Culture is a way of getting people to that point of understanding. The work of a lot of modern culture is to say to people: you're making value. When Marcel Duchamp exhibited a lavatory, in what he called an act of deliberate aesthetic indifference, what he was saying was, "look, I can put anything in an art gallery, and I can get you to engage with that thing in a way which makes it valuable." He was quite clearly saying that it's the transaction between you and it, and this context, which creates the value.

This is something that anyone who deals with world finances would probably understand; value is conferred and the result of a system of confidences among people. But it is not something that religions generally understand. It is certainly not something that fundamentalists understand. For me, so many of the really critical bottleneck type problems of our time come from that difficulty of understanding - that it's humans that make the value in things. It didn't get there, it wasn't in there, it isn't there all the time, it wasn't made by somebody else and it's left there for us to find it. We made it. We put it there.

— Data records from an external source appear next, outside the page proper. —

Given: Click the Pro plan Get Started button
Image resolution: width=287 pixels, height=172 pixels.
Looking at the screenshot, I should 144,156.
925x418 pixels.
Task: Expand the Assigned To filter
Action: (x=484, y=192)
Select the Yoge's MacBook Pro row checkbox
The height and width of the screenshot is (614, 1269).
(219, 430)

The engagement with culture is a way of understanding that. Of course, art history of the past has always used it to buttress that old idea - ah yes, Michelangelo's Pieta is beautiful because these proportions have some kind of divine golden-mean-type resonance, and it communicates through to us - the value is in the thing and we're like a radio receiver. That transmitter/receiver model is an old picture which I don't accept any more. The value is in the transaction. The object itself can be almost irrelevant - as was Duchamp's lavatory. He could have chosen a spade, or a bicycle wheel, in fact. What he did was create the situation where he said, here, viewer, come in and make some value. And a lot of twentieth century art has been about that - about reminding us that we make things valuable - that they don't pre-exist in a valuable state.